IBK’s JOURNAL (Entry 35)
June 19
So, I’m going to get a bit personal than usual and carry you into a dark space that exists in my head.
I’m not looking for suggestions or answers to my problem because I have a fair idea of what I’ll be told. I just feel like talking.
This one starts with an ex of many years ago. We started out great. It looked like blue skies all the way. I legit thought I had found my last bus stop. Unfortunately, the blue skies were a backdrop hiding a storm and the bus stop would just be an accident scene with me as the victim.
Most times, I think I’m doing fine. Then something happens and I am 19 or 20 years old and feeling like something is wrong with me again. Because for the later part of that relationship, I was made to feel like something was wrong with me.
Umm… Maybe I’ll need to tell the story so we can have a better scope of what happened. It’d just be a sort of summary and I can’t say the sequence of events are accurate. But you’ll get the gist of it.
I met him while seeing someone else and left the someone else for him because he seemed legit. And for many months, I was happy. We stayed in the same room in one of the university halls, and this was because almost every night, he’d ask me to stay back instead of going back to my room. We’d cuddle at night, never minding that the room only had curtains for demarcations. When I played video games, he’d try to grab my attention by kissing me and I’d be too engrossed and he’d go to a corner to pout and threaten to break the laptop. He’d want me to follow him everywhere and he painted wonderful worlds with his words. Naïve, stupid me believed them.

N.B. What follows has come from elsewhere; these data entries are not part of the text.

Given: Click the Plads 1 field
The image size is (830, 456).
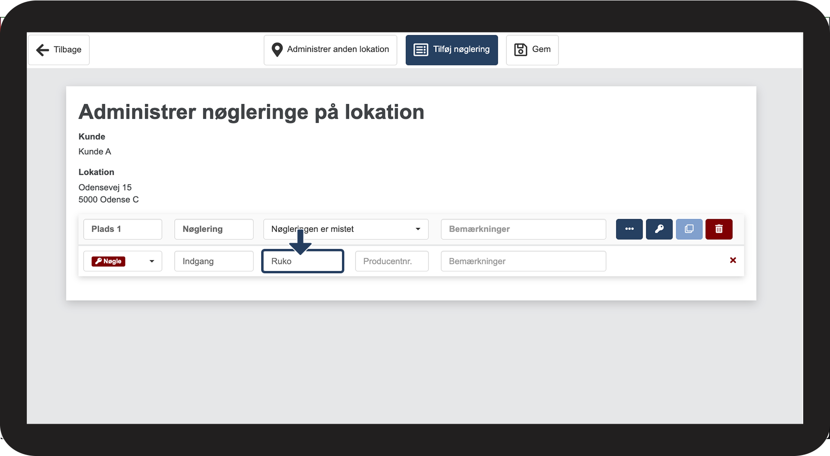Looking at the screenshot, I should tap(123, 229).
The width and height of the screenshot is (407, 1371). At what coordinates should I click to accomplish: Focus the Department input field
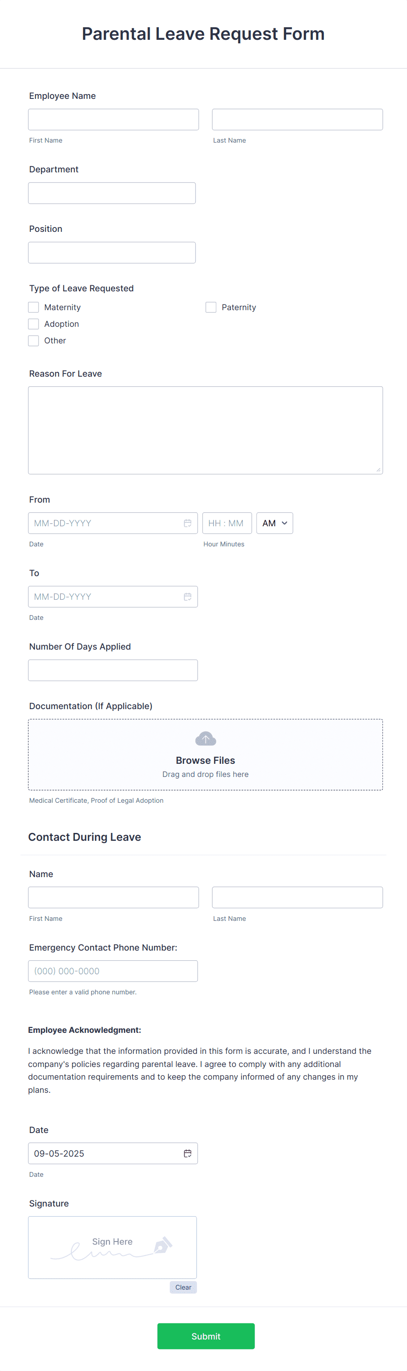pyautogui.click(x=111, y=193)
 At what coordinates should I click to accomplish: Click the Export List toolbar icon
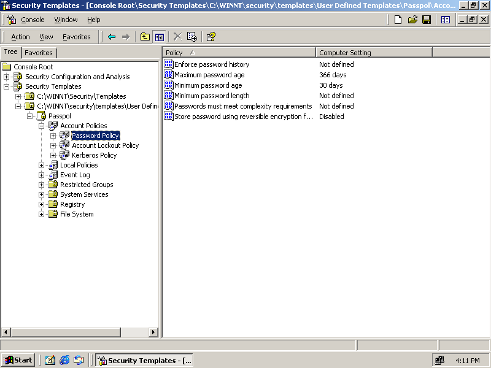(x=192, y=37)
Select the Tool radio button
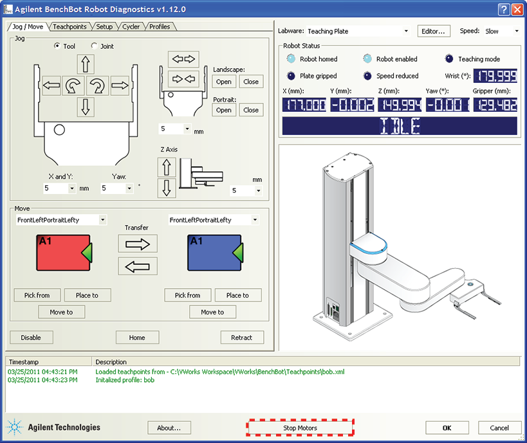 57,46
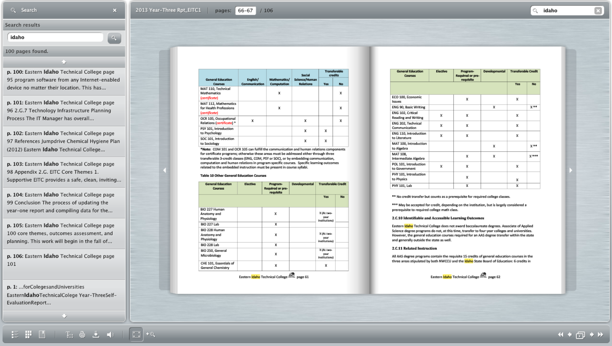Open the table of contents view
This screenshot has height=346, width=612.
(15, 335)
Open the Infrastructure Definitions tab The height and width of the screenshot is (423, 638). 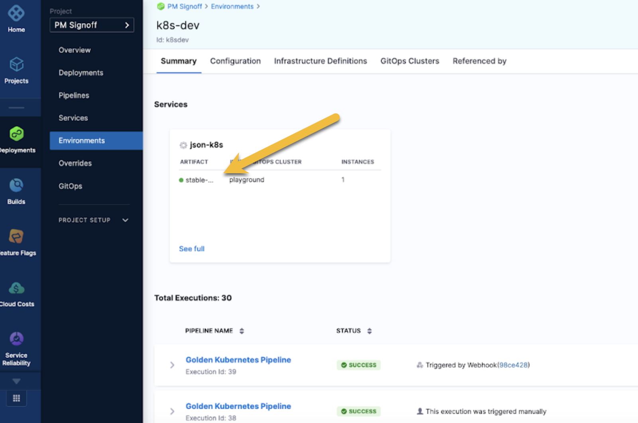pyautogui.click(x=320, y=61)
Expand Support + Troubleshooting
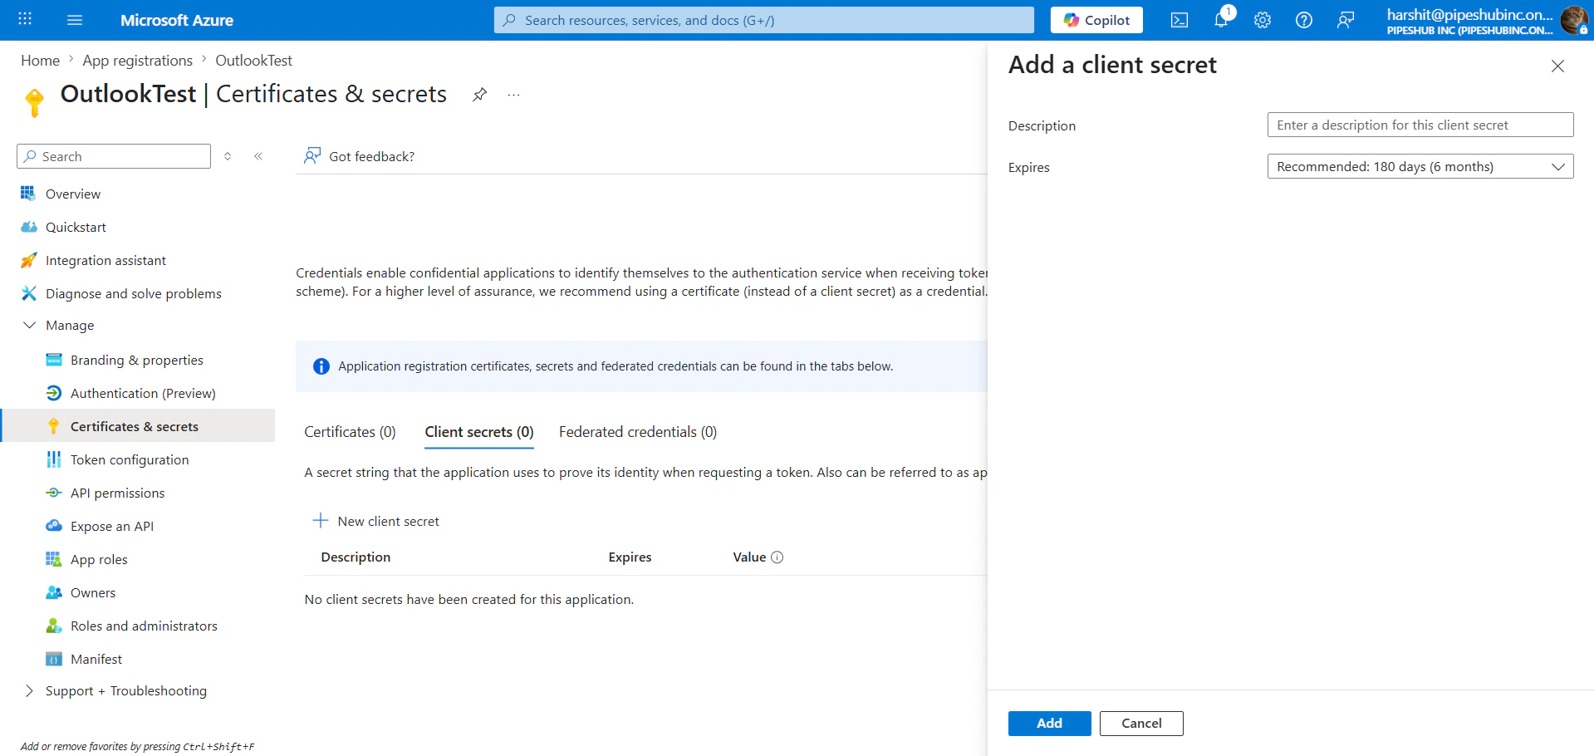 point(125,690)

He unfortunately was very scared of being outed and I think that after the high of infatuation died down, that fear began to take over. He’d accuse me of trying to out him over silly reasons like me singing a Lady Gaga song while walking down the hall.
I understood him though. Homophobia is real and he was an executive in his department. So, a lot of people knew him and stuff. The fear was getting on the high side though. One time, in a bid to not let him take a T-shirt of mine, I told him it made him look gay and he immediately took it off. The T-shirt suited him perfectly.
Then ASUU went on a six-month strike and I had to go home. Before leaving, we had decided we would make things kind of open. But when it actually came down to me fucking someone else, I realised that I couldn’t. I told him and asked that we revise the decision to be open. But he said that when he gets horny, he would need to fuck.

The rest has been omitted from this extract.